▶ TASK TO COMPLETE
From the line that contains "HDL FAQs (121, 2308)" to the end of the records below, copy every line exactly. Both the first and last of these lines count.

━━━━━━━━━━

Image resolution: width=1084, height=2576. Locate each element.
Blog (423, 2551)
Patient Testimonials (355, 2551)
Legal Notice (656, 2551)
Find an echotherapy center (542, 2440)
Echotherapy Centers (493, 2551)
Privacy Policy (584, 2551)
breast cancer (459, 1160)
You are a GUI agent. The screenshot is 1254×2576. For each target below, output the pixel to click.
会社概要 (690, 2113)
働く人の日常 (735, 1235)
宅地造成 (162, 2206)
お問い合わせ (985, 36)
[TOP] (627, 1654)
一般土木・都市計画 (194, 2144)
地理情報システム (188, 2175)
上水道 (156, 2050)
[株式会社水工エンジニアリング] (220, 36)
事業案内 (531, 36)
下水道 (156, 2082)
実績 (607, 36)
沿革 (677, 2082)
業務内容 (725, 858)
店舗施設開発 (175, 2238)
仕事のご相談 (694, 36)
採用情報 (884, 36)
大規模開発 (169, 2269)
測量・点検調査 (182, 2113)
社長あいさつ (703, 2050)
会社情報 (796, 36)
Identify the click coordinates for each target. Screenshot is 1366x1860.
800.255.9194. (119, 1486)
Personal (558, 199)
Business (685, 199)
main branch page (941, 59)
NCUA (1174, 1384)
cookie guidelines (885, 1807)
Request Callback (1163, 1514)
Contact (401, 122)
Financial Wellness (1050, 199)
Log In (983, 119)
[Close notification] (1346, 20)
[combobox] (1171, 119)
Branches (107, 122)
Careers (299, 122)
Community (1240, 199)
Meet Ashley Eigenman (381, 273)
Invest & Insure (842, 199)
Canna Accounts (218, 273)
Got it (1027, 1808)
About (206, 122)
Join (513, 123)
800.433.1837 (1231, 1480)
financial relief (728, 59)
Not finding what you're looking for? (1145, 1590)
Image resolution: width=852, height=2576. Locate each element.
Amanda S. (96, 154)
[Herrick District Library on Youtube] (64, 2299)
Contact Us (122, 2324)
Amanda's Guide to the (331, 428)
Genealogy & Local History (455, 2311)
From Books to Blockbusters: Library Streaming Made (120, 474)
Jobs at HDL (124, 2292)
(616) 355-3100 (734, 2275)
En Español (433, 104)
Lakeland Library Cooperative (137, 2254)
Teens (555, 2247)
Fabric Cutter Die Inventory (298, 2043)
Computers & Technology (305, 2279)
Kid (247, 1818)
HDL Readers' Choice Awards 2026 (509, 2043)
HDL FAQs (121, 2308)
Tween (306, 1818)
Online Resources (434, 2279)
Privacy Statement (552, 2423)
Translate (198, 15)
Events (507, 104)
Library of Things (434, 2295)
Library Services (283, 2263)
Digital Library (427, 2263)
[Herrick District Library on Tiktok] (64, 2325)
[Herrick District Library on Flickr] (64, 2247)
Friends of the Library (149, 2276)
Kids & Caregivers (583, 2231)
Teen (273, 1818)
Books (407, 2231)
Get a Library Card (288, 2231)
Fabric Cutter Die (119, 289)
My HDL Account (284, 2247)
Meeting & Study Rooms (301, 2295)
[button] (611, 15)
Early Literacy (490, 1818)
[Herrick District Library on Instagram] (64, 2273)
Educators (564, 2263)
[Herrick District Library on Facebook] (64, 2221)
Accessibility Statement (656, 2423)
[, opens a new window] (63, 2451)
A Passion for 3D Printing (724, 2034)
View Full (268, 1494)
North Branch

━━━━━━━━━━

▶ EXERCISE OUTPUT
HDL FAQs (121, 2308)
Tween (306, 1818)
Online Resources (434, 2279)
Privacy Statement (552, 2423)
Translate (198, 15)
Events (507, 104)
Library of Things (434, 2295)
Library Services (283, 2263)
Digital Library (427, 2263)
[Herrick District Library on Tiktok] (64, 2325)
[Herrick District Library on Flickr] (64, 2247)
Friends of the Library (149, 2276)
Kids & Caregivers (583, 2231)
Teen (273, 1818)
Books (407, 2231)
Get a Library Card (288, 2231)
Fabric Cutter Die (119, 289)
My HDL Account (284, 2247)
Meeting & Study Rooms (301, 2295)
[button] (611, 15)
Early Literacy (490, 1818)
[Herrick District Library on Instagram] (64, 2273)
Educators (564, 2263)
[Herrick District Library on Facebook] (64, 2221)
Accessibility Statement (656, 2423)
[, opens a new window] (63, 2451)
A Passion for 3D Printing (724, 2034)
View Full (268, 1494)
North Branch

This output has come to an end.